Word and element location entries
(begin)

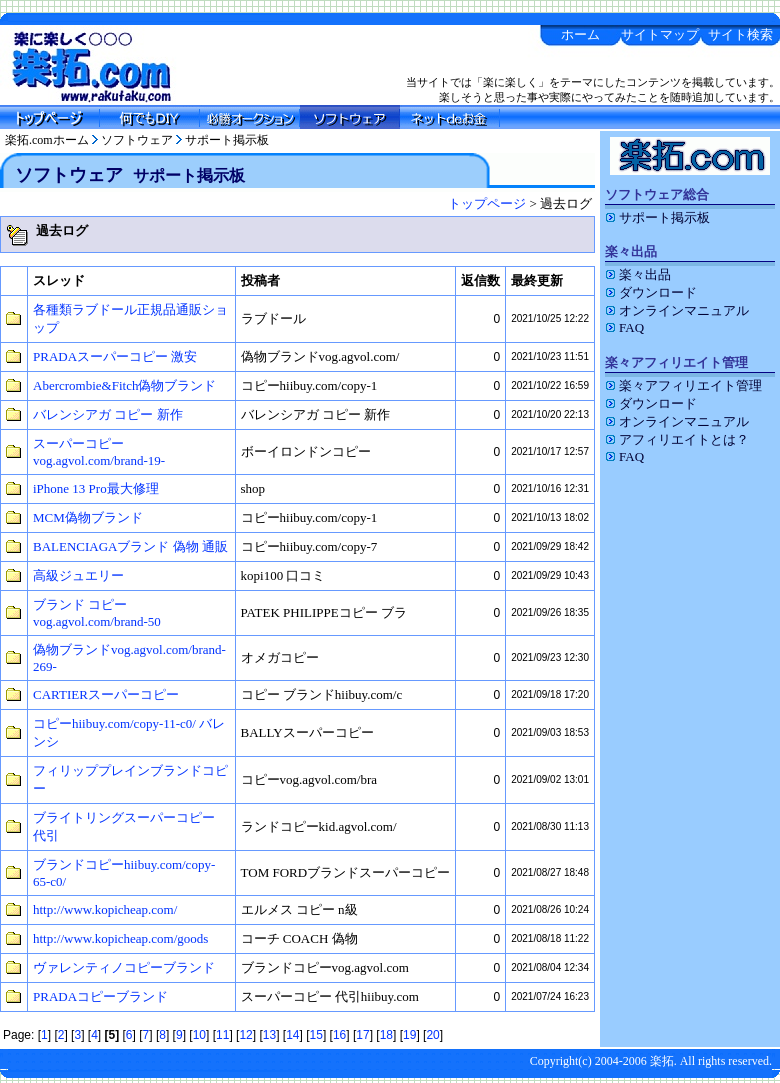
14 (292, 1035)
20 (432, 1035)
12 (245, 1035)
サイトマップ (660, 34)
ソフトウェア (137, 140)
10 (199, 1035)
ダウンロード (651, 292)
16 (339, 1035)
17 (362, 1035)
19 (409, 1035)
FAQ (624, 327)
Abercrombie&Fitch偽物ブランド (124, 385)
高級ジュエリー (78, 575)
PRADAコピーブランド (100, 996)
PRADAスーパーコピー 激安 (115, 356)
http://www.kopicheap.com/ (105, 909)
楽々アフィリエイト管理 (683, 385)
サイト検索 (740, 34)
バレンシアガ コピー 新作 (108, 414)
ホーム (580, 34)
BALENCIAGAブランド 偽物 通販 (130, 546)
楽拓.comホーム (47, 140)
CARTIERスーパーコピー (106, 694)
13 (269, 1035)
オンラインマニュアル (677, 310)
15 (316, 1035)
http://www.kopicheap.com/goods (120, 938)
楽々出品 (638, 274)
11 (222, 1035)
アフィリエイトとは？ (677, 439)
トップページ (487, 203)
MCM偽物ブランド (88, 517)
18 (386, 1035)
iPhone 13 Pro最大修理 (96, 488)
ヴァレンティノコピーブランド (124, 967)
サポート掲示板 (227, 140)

(end)

*WORK TO BE COMPLETED*:
Reproduce every entry above in full, shifting each pair of coordinates by adding 128 to both numbers. Leave the picture out of your answer.

*WRITTEN SOLUTION*:
14 (420, 1163)
20 (560, 1163)
12 (373, 1163)
サイトマップ (788, 162)
ソフトウェア (265, 268)
10 (327, 1163)
ダウンロード (779, 420)
16 (467, 1163)
17 (490, 1163)
19 (537, 1163)
FAQ (752, 455)
Abercrombie&Fitch偽物ブランド (252, 513)
高級ジュエリー (206, 703)
PRADAコピーブランド (228, 1124)
PRADAスーパーコピー 激安 (243, 484)
http://www.kopicheap.com/ (233, 1037)
楽々アフィリエイト管理 (811, 513)
サイト検索 (868, 162)
バレンシアガ コピー 新作 (236, 542)
ホーム (708, 162)
BALENCIAGAブランド 偽物 通販 (258, 674)
楽拓.comホーム (175, 268)
CARTIERスーパーコピー (234, 822)
13 (397, 1163)
オンラインマニュアル (805, 438)
15 (444, 1163)
http://www.kopicheap.com/goods (248, 1066)
楽々出品 (766, 402)
11 (350, 1163)
アフィリエイトとは？ (805, 567)
トップページ (615, 331)
MCM偽物ブランド (216, 645)
18 (514, 1163)
iPhone 13 Pro最大修理 (224, 616)
ヴァレンティノコピーブランド (252, 1095)
サポート掲示板 (355, 268)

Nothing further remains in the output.